In its next two games, Mainland handily beat Hammonton and ACIT, two other bubble teams, and the Stangs garnered the No. 8 seed in the eight-team league tourney. Which of those three teams got in seemed like it didn’t matter much, as waiting in the first round was top-seeded Egg Harbor Township, one of the best teams in South Jersey and a serious contender in South Jersey Group 4. The Eagles would roll to a first-round blowout, it seemed, thank you very much for coming out, and set their sights on storming their way to the championship.
But then Christian Rodgers hit a 3-pointer — and everything changed.
The Mustangs seemed overmatched in that opening-round game against EHT, as they trailed 22-13 at halftime and sophomore Cohen Cook was the only player to even score for the boys in green. But Mainland wasn’t interested in any kind of participation trophy — the Mustangs believed in themselves, and believed they could score an upset over the Eagles. They took the lead of their determined, diminutive, quiet leader at point guard — the only senior in a starting lineup full of sophomores — and outscored EHT 14-7 in the third quarter to close to within 29-27.
Early in the fourth quarter, Mainland took the lead, and extended it little by little. And with just a few minutes to go, Rodgers took a pass off an inbounds play on the right side and drained a 3-pointer — a shot that eventually propelled the Mustangs to their first league tournament crown in program history. Mainland beat EHT, 50-38, then shocked St. Joseph Academy by 10 points in the semifinals before outlasting No. 2 seed St. Augustine Prep, 58-56, in overtime in the championship game at Absegami.
“We knew we had to take care of business the last two games (before the selections were made). We knew we had to beat Hammonton and ACIT, and we blew them both out by 20-plus points. So, we took care of our business and let the committee do the rest. Luckily, we got in. I was in class and everyone in the group chat was going crazy. They came out with the selections while we were still in school, we saw (that we were in) and we were all freaking out,” Rodgers recalls. “We knew we had a chance because the second time we played (EHT) we went into overtime. We were all locked in. We arrived at EHT about an hour early, we all got our shots up and were feeling good. The first half, though, was terrible. Everyone was slow except for Cohen. We knew going into the second half that we had to lock up on defense and our offense would catch up. We were getting good shots, we just couldn’t hit a shot to save our lives. We got some momentum and started to believe, and we used that throughout the rest of the playoffs. We knew we had to believe in ourselves. We were just as good as those other teams, we just had to show it.

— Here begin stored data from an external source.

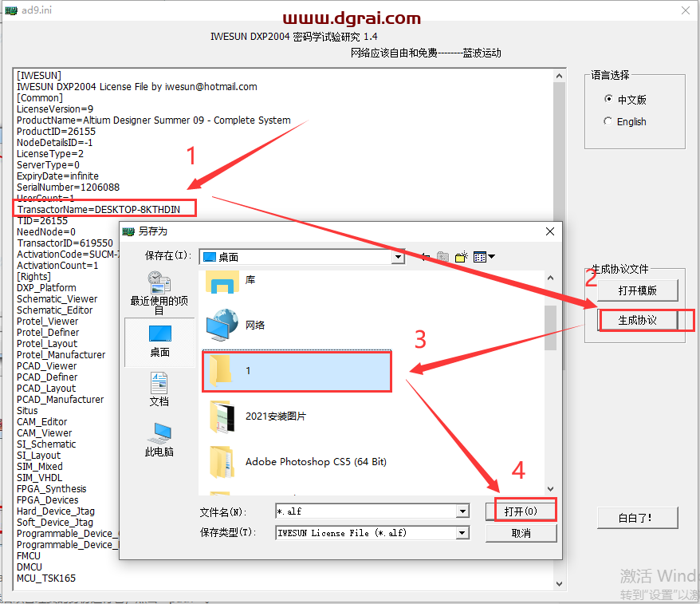Go to Documents (文档) in the sidebar
Image resolution: width=700 pixels, height=604 pixels.
[x=159, y=389]
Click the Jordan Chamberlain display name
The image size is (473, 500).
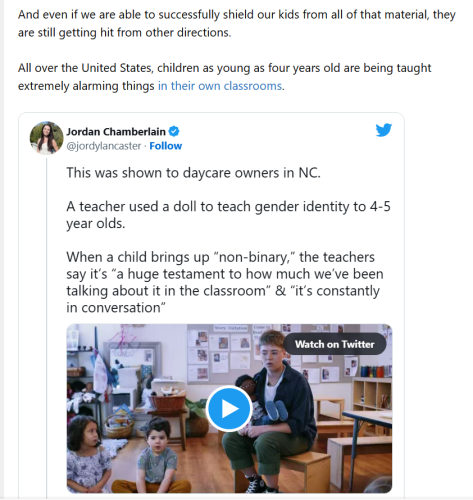click(116, 132)
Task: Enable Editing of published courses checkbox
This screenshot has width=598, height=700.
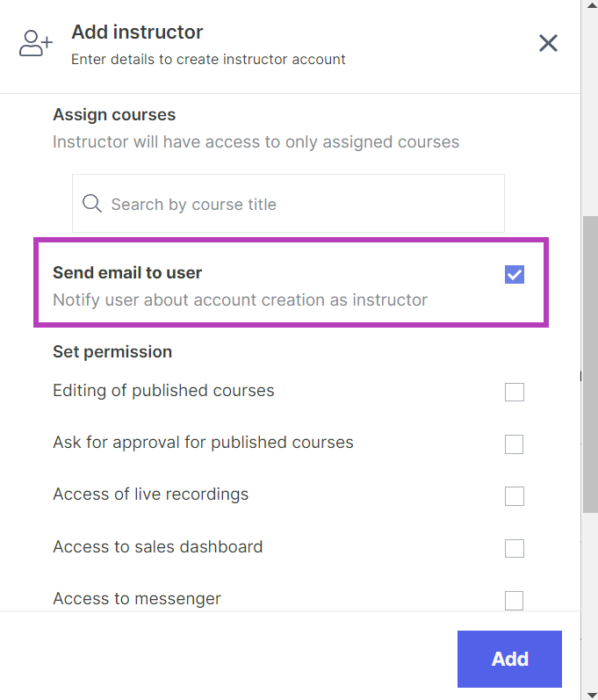Action: [515, 392]
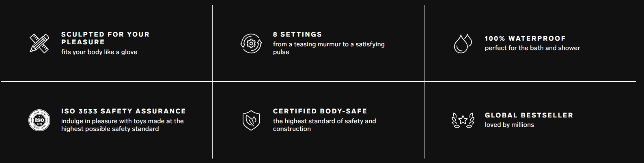The width and height of the screenshot is (644, 163).
Task: Click the water droplets waterproof icon
Action: click(x=463, y=43)
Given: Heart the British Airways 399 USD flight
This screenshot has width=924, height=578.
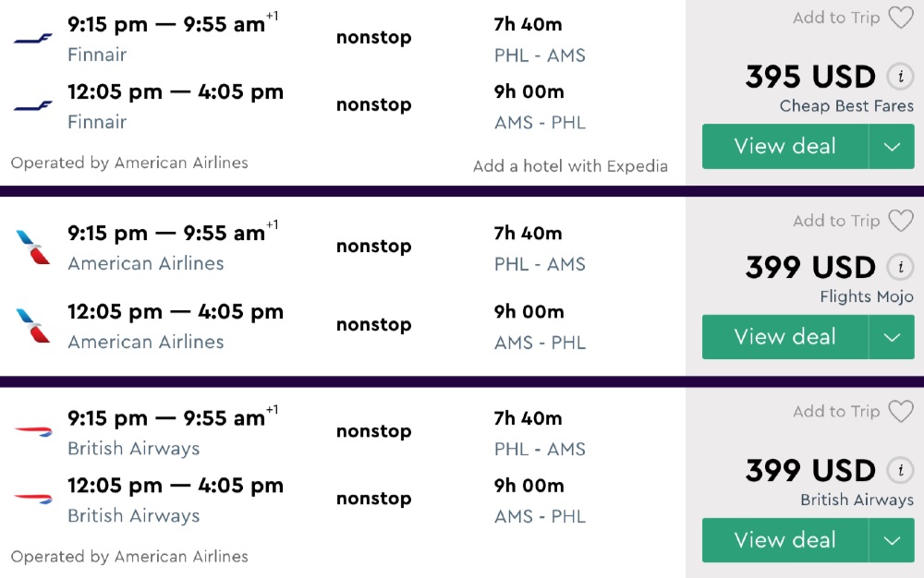Looking at the screenshot, I should 900,411.
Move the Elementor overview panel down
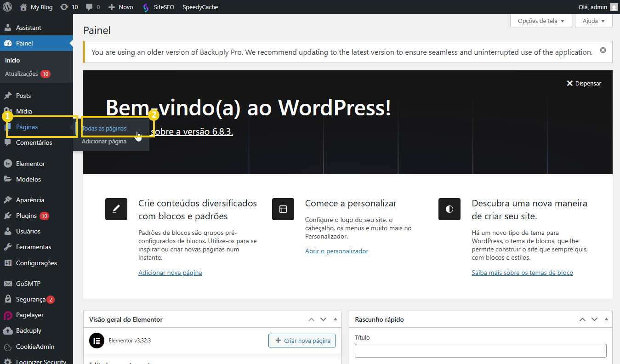620x364 pixels. [323, 319]
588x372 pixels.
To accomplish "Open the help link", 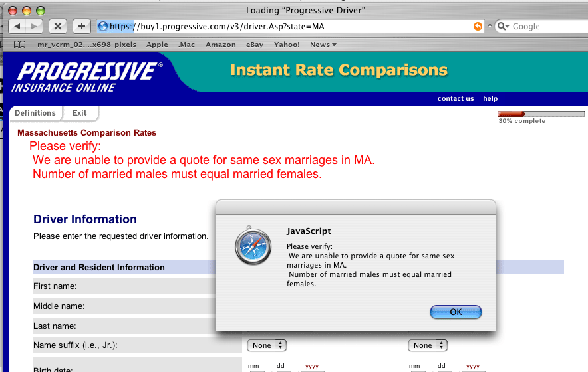I will click(490, 98).
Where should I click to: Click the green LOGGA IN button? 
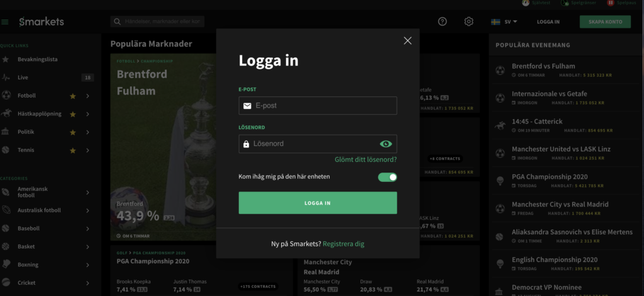318,203
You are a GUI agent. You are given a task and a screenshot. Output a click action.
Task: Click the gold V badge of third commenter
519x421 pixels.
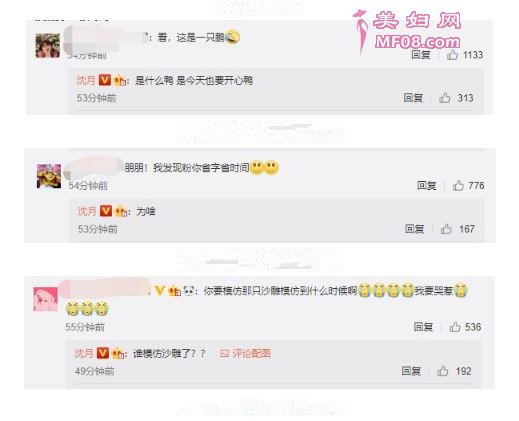click(160, 290)
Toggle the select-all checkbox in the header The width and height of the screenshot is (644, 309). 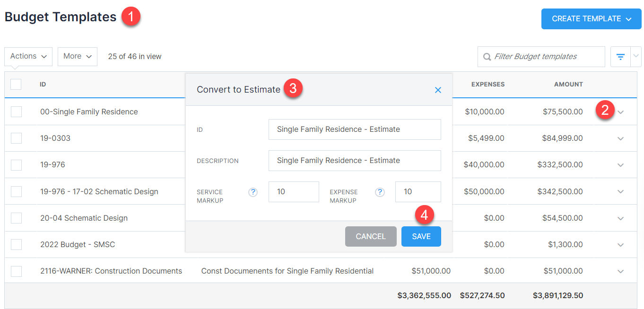16,84
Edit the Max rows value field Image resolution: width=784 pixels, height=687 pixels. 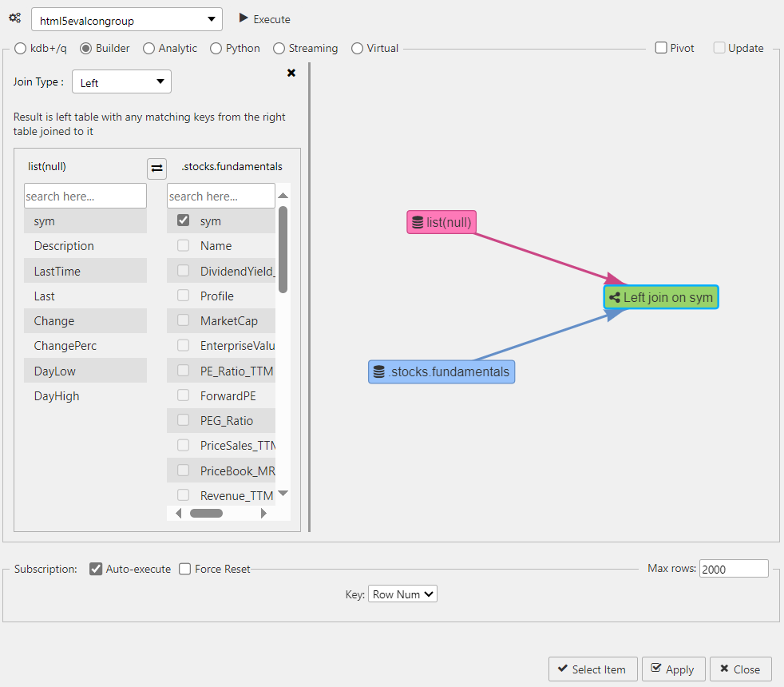point(733,568)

“Once I hit that shot I felt like we had the game,” he continued. “I wasn’t even expecting to get that shot, it was an inbounds play and I just creeped over to the corner. The defender flew out when I pump-faked, and I just hit the shot. I knew we could win the whole thing after we beat EHT.”
Rodgers and his teammates vaulted from mediocrity to stardom in a whirlwind two-week stretch that saw them go from a .500 team to a league champion and a squad that made it to the quarterfinals of the sectional tournament before falling by just six points to a very talented Burlington Township squad. Mainland finished the season 16-11, winning six of its final seven games after that regular season setback to Cedar Creek in early February.
Suddenly Rodgers — who is maybe 5-foot-6 in his shoes — was the toast of the town, conducting post-game interviews with reporters and extolling the exploits of kids the general public had never heard of a week before. Guys such as Jamie Tyson, Stephen Ordille and Tim Travagline.
“He was great. A lot of people want to talk about Cohen, but the other guys made what he did possible and Christian was maybe the biggest reason for that. He’s a really good ball handler, and when he gets going he can really shoot it. And he’s really good in transition because he’s little and quick, and handles the ball well. We saw some glimpses of what he could do in the summer league. Of course nobody is as intense in summer league, but we thought, OK, we want to temper our expectations but if he’s going to play like this — jeez,” said Mainland coach Dan Williams. “We got into the real season and that was his first action starting on varsity, running a team and all that, and it did take a while in a tough conference like ours. But once he figured out he belonged out there and he had some things that weren’t affected by height — such as shooting the ball from three and being quick in transition. He was the first guard off the bench last year in our eight games and had never played a second of varsity prior to that, so it took about half the year (for him to be comfortable). But the second half of the year he did such an outstanding job running the point.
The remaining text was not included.